I found out years later she cried the morning I left home for college. Typically, she got her tears out of the way before I even got up that morning so as not to cast over a pall about which I was so excited.
Again, typically, she wrote a poem about the day. She did that at most momentous events in her life. Of all she did in her life in the name of a paycheck, she never did for money that for which she probably had the greatest talent: writing.
She would not have been a novelist but a poet or a writer in the vein of Erma Bombeck, one of the country’s greatest female humorists who became nationally recognized for her syndicated column. Bombeck also wrote some 15 books, most of which were best sellers. She died long ago, way back in 1996.
This writer who cried for me eschewed the telephone and never had a fax around anywhere. Instead, she sat down and wrote letters, the old-fashioned kind with salutations and envelopes and stamps. Of course, nobody does that anymore. I feel sorry for what they’re missing. Computers are cold, heartless. Letters painstakingly written by hand are warm, loving, and eminently special.
I called; she wrote. I got the better end of the deal. Finding a letter from her amid the bills and the catalogs was like finding buried treasure. Her letters were jewels, for likely as not, each epistle was a series of anecdotes, a wry commentary on life’s foibles and misadventures.
Her greatest work, however, was not written. She lived it. Her life was a Homerian epic with its share of Bob Dylan’s cruel twists of fate.

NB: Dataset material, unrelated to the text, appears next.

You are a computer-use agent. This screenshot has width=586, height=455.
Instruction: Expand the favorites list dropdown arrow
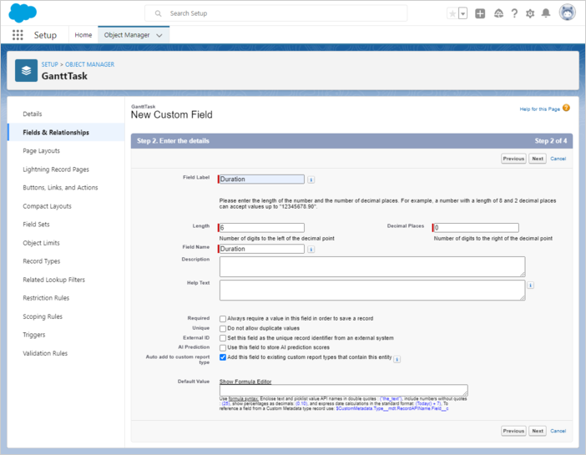[463, 14]
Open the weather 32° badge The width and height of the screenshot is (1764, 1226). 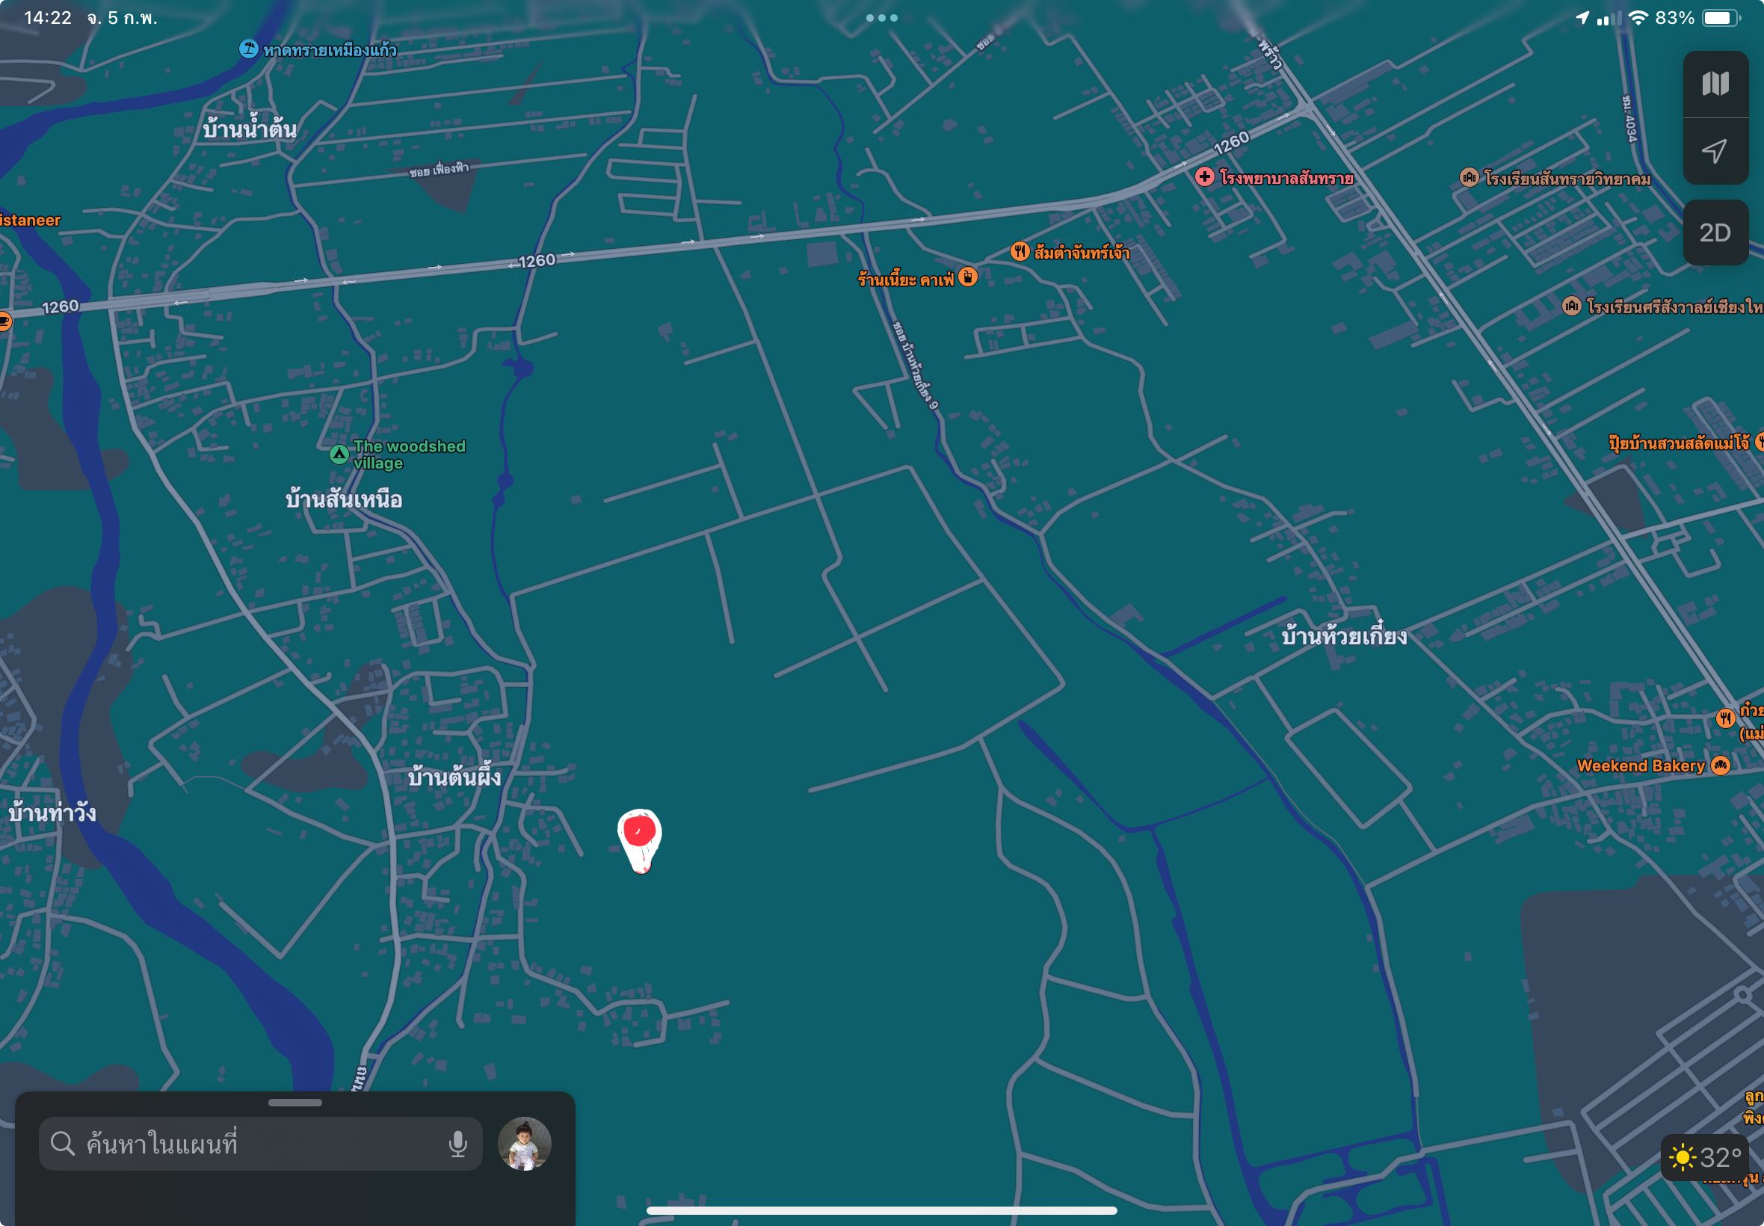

She could have been raised the pampered scion of a plantation owner, but the bottom fell out of the turpentine market and her parents had to move and scratch and claw to make a living. Her father was the dashing type, coming home each day from riding his horse on his rounds on the plantation. More often than not, he had rattlesnake fangs in his boots.

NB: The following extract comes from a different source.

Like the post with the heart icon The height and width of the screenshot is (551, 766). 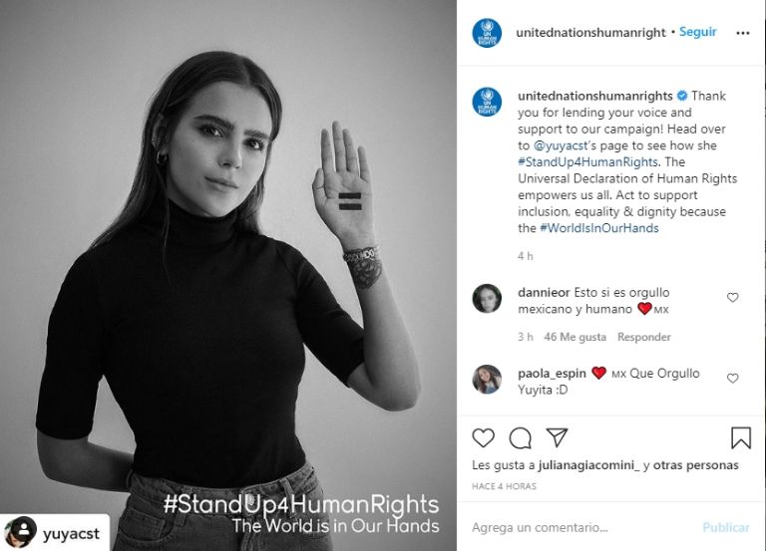483,437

She could have had an idyllic wedding ceremony with honeymoon, which she really did. But my father was married in his uniform, and 10 days after the ceremony, he was gone. She was not to see him again for three years, most of the time spent not knowing if he were alive or in one piece. She said she felt like she had lived in sin for 10 days and then gone back home. She told me once she cried because she could not remember what my father looked like he had been gone so long.

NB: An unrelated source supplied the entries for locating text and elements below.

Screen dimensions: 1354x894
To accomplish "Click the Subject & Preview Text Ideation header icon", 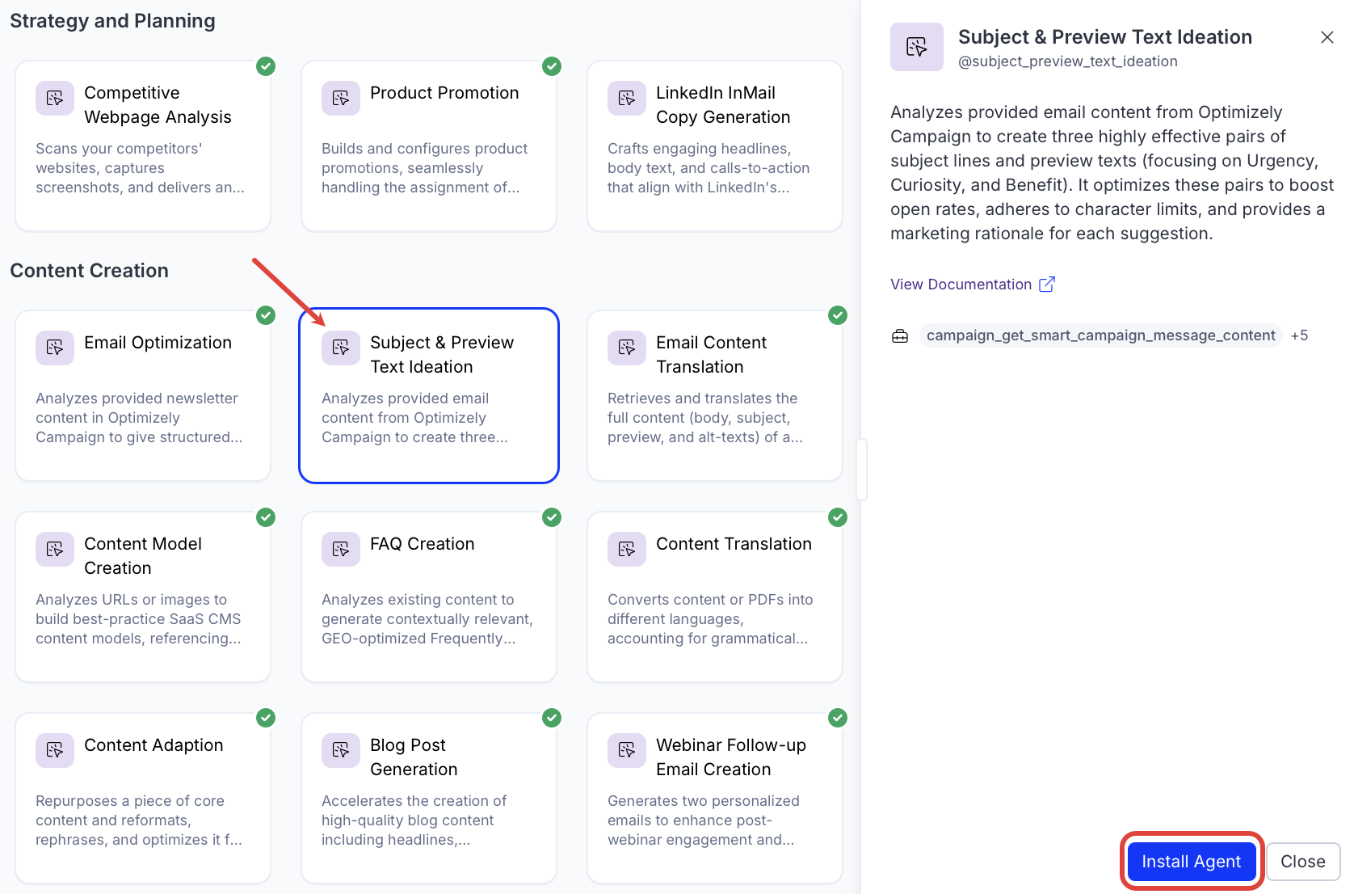I will 916,46.
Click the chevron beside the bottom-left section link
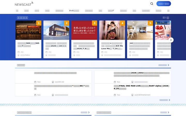The height and width of the screenshot is (116, 186). pos(89,112)
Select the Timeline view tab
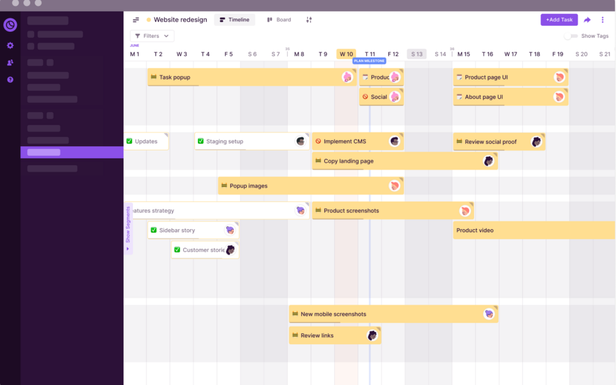Image resolution: width=616 pixels, height=385 pixels. click(x=234, y=20)
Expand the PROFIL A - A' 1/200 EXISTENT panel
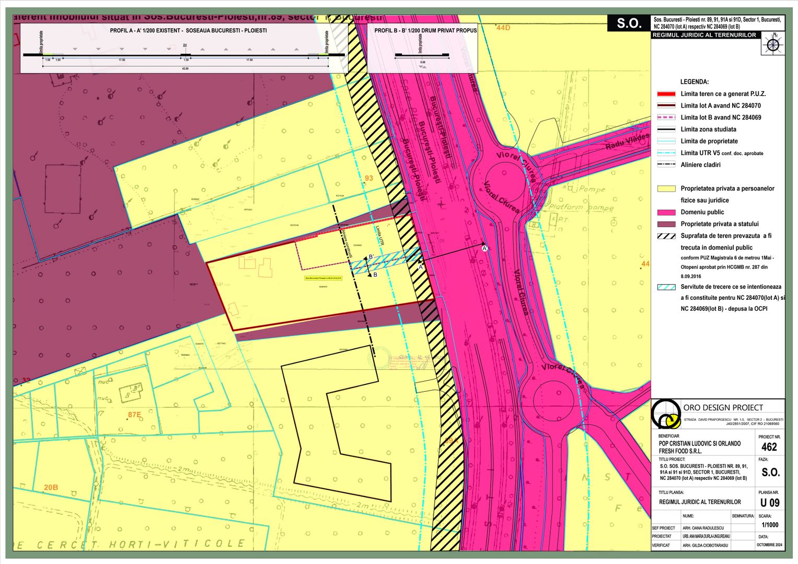The width and height of the screenshot is (798, 564). click(188, 31)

She could have sat at home to raise her children, but instead she went to work, a silent women’s libber who balanced it all without complaining or whining. One of the last jobs she had was that of the city clerk, and she ran the city like she ran the rest of her life: efficiently and honestly.
She raised her family, getting her man and her children off in the morning with full stomachs and warm clothes and welcoming them home in the evening with food on the table and a house that was warm, cozy, and wonderful. It was no accident of mere geography that the neighborhood brats and later the teen-aged friends congregated at our house.
She could have quit when my father died suddenly of a massive heart attack, wrenched from her life in a sudden, devastating matter of minutes. Instead, she chose to show the greatest courage of her life even when, only a few weeks later, she fell and broke her hip. She got back on her feet with a little help from modern medicine and spit right in Life’s eyes. With her usual fortitude, she even bested cancer. She did it with a laugh and a poem, of course.
She was a real-life hero, and they’re in short supply today, dying off as the greatest generation disappears one by one. But she will always be a hero to me.
She was my mother.
The author is a man of a certain age who was blessed with his parents and now is blessed with the love of his life, his wife of 37 years.